In today's Reuters Metals Insider (click here, pages one and two of the PDF) Andy Home publishes a great analysis of dynamics in the copper market. You're advised to click through and read it all, but here's a goodly sized excerpt:
MINE SHORTAGE - BUSINESS AS USUAL
To understand why it's worth considering what is happening further up the supply chain. Extreme tightness is already a constant in the copper concentrates market.
The exact numbers for this year's mid-term concentrate deals are still unconfirmed by either miners or smelters but the consensus view seems to be that they came in at or just below $40 per tonne and 4.0 cents per pound.
Those in the spot market have been lower still, headline treatment charges recently falling to near zero. These are distress levels for smelters the world over.

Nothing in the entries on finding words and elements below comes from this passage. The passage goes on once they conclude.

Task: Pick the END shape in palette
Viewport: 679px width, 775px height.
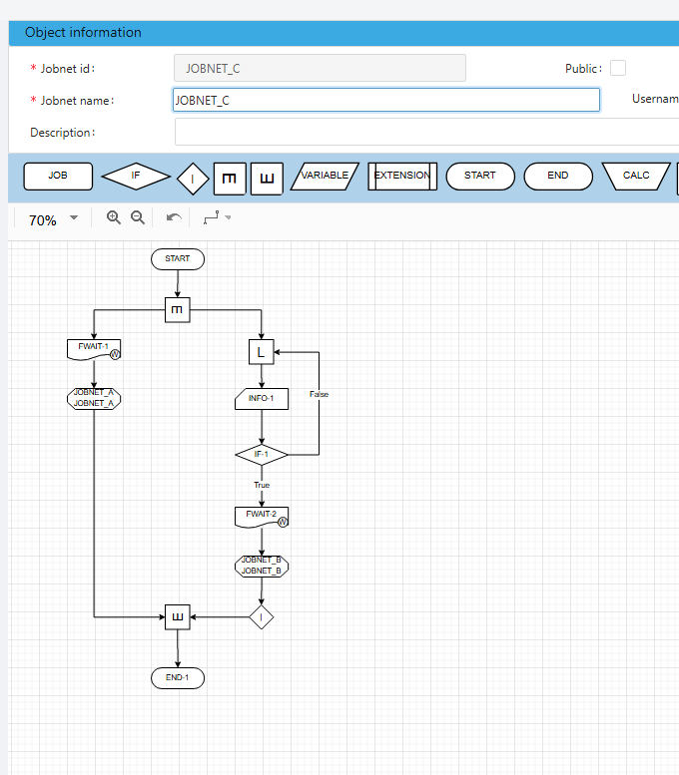Action: [x=558, y=177]
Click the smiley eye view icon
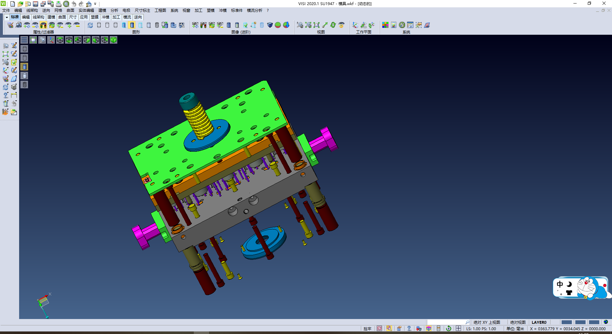The image size is (612, 334). tap(341, 25)
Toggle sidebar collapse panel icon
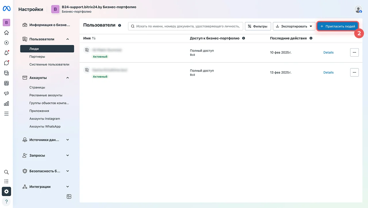The height and width of the screenshot is (208, 368). pyautogui.click(x=69, y=197)
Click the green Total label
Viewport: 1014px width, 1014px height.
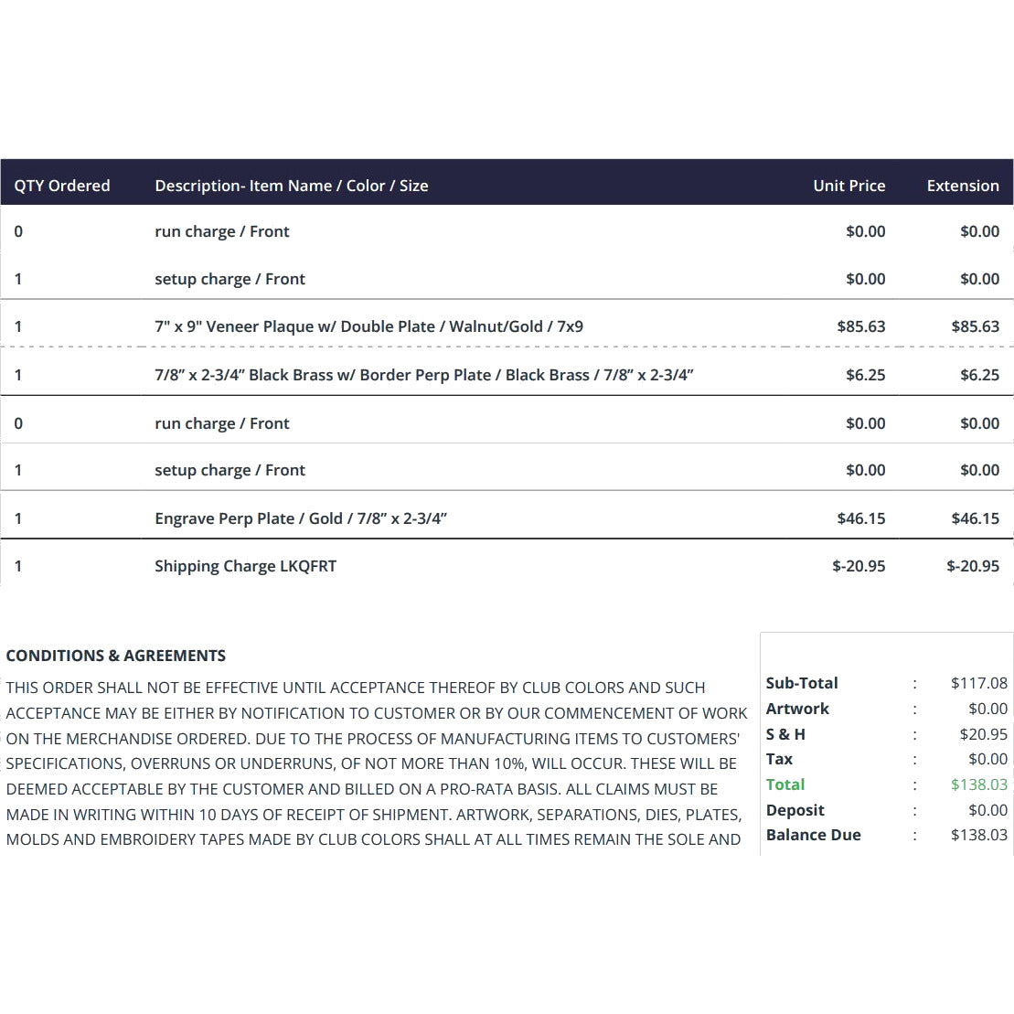click(x=785, y=785)
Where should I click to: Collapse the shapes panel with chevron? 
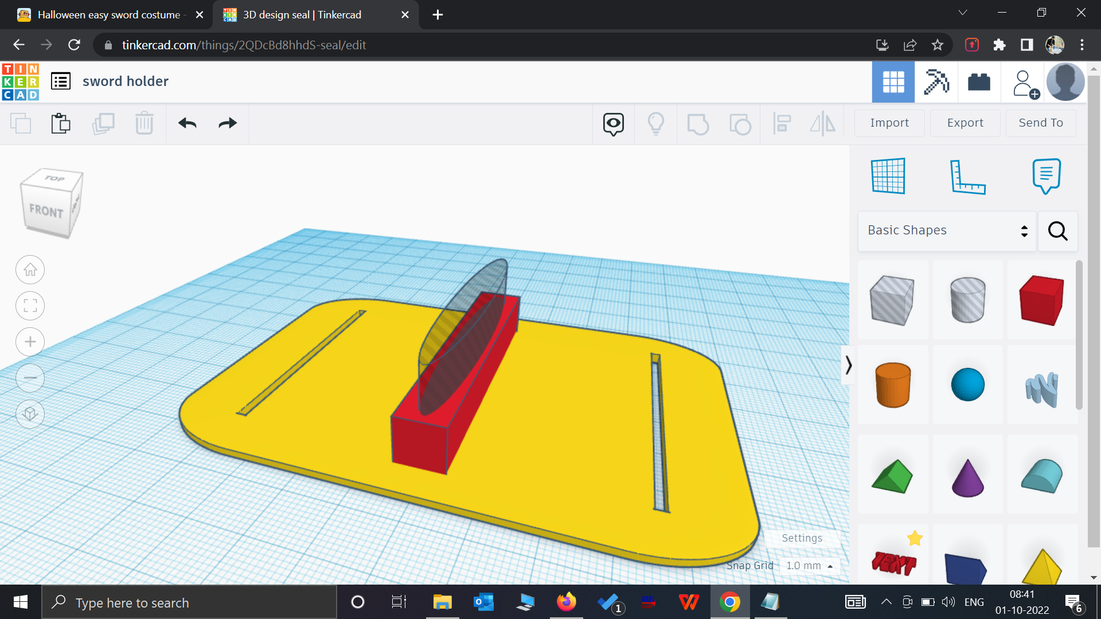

And the problem is that no-one, least of all the smelters themselves, can see where the extra mine supply is going to come from to boost concentrates availability. World mine production grew by an anaemic 0.3 percent in the first five months of this year, according to the International Copper Study Group. Capacity utilisation fell to just 77.5 percent.
A lack of new projects and the ageing of the world's existing mines, translating into declining ore grades, are going to continue keeping the concentrates market in deficit.
That in turn will directly impact global smelter run rates, even allowing for a continued improvement in scrap availability. This chronic mine under-performance is a wellflagged feature of the copper market. But combining it with relatively low inventory of refined metal creates a heady bull cocktail.
No wonder that a growing number of big bank analysts are forecasting copper prices to hit all-time nominal highs at some stage next year.
Bears beware! The warning signs are already there in that front-month LME tightness. The small backwardation in the Nov-to-three-months period could be just a taster of what lies around the corner for the copper market.